QUOTED PASSAGE:
[START]
On Thursday 23rd March 2006 a High Court Judge handed
down a damning judgement against an arms company. He
struck out an interim injunction against remaining
defendants in the controversial harassment injunction
case brought against anti-war protesters in Brighton
by arms manufacturers EDO MBM Technology Ltd.

The case has been continuing in the High Court for
nearly a year without reaching a full trial despite an
court order that a speedy trial should be prepared
for because of ‘human rights implications’.
‘The blame for loss of the trial date in my view
undoubtedly lies with the claimants’ says Judge
Walker.



Last month EDO MBM agreed to lift the interim
injunction against all but a handful of protesters in
a settlement that means they will have to pay hundreds
of thousands of pounds in defence legal costs. If they
had hoped this would stop a hearing of defendant’s
allegations of abuse of process they had not counted
on two defendants Lorna Marcham and Chris Osmond,
refusing a settlement agreement and continuing to
fight without the help of legal professionals. They
are supported in court by the hard won experience of
Helen Steel and Dave Morris of the McLibel trial, and
Dr Max Gastone of SHAC who act as Mackenzie friends.
[END]
WORK TO COMPLETE:
Answer these from the court report:
1. On what date did the High Court judge hand down the judgement?
2. According to Judge Walker, who is to blame for the loss of the trial date?
3. Which two defendants refused a settlement agreement?
The lines after this have no connection to the court report.

DATA PROVIDED:
[START]
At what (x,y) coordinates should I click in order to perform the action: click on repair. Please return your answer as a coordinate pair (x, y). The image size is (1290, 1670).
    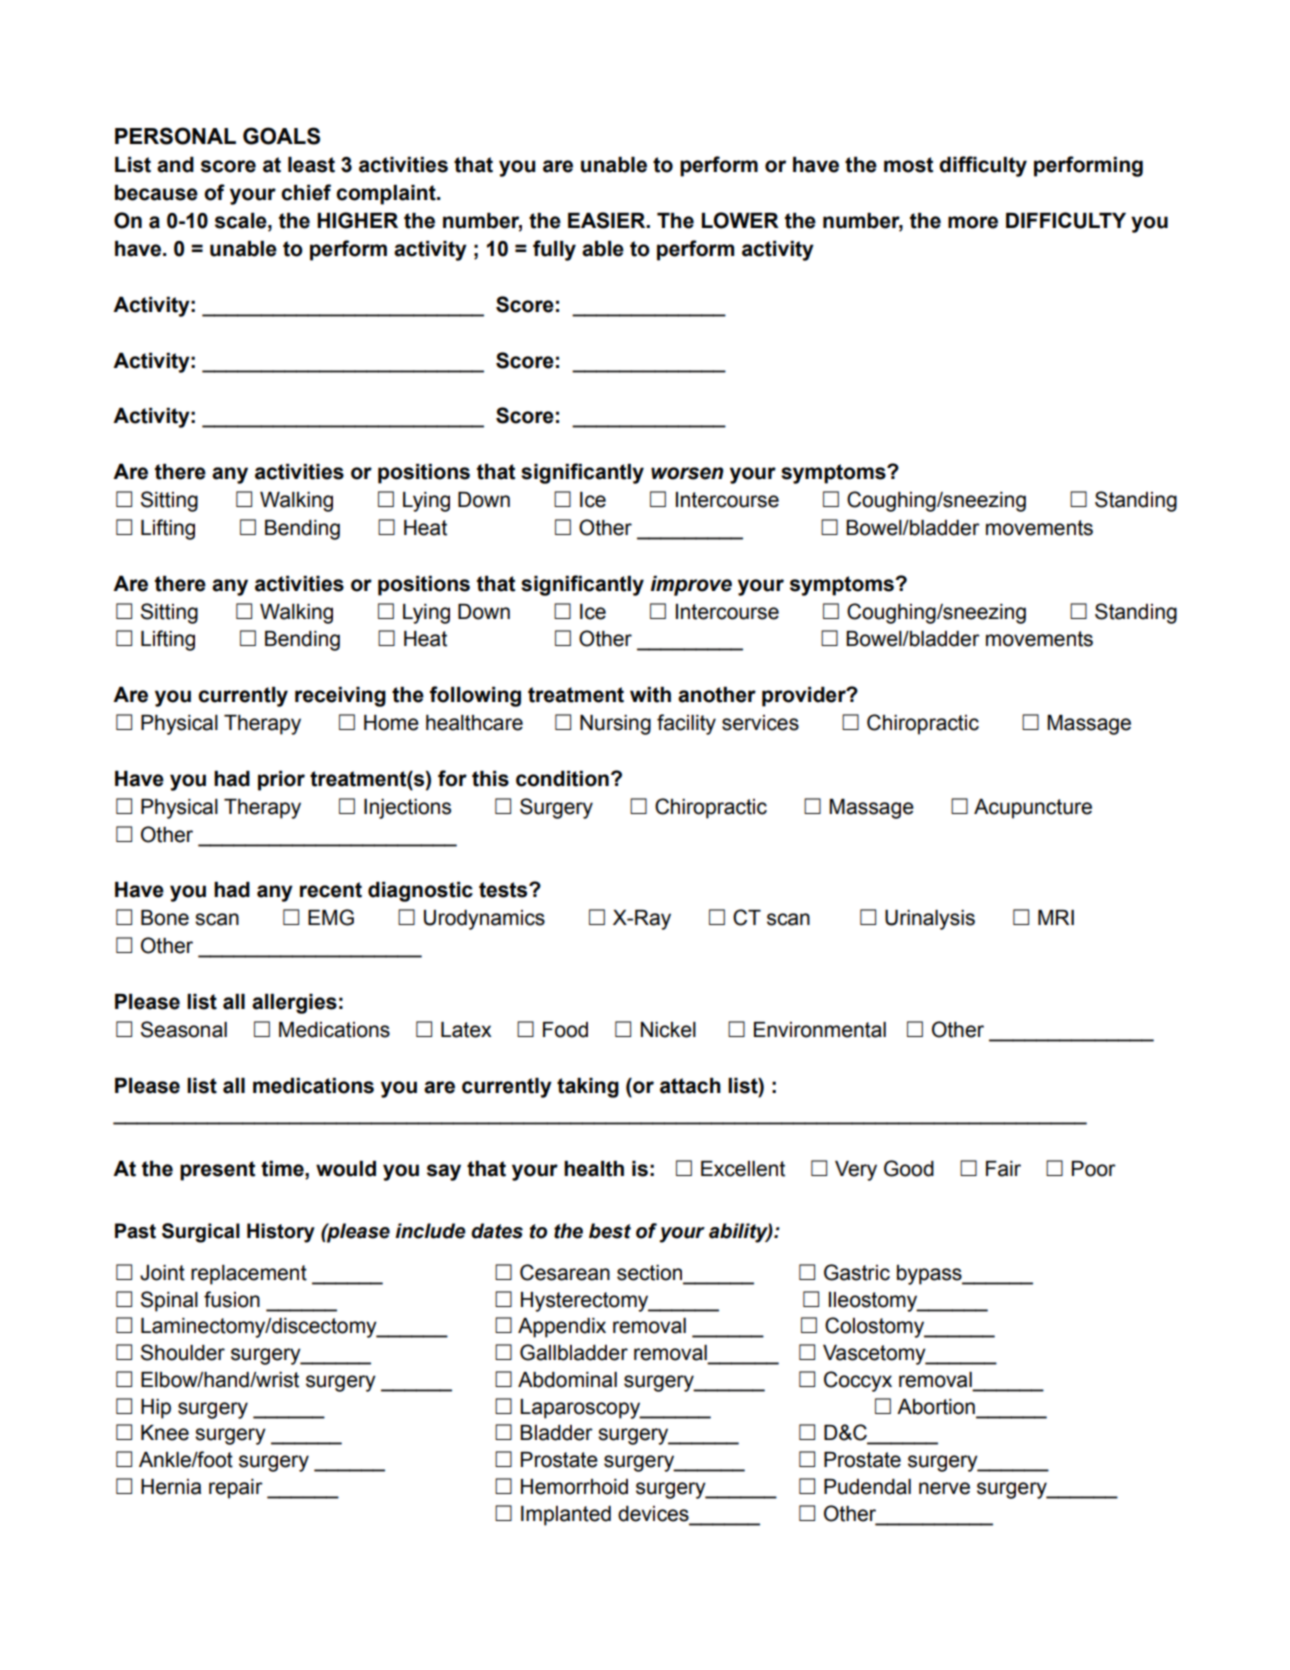
    Looking at the image, I should click on (236, 1489).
[END]
FINISHED ANSWER:
1. Thursday 23rd March 2006
2. The claimants
3. Lorna Marcham and Chris Osmond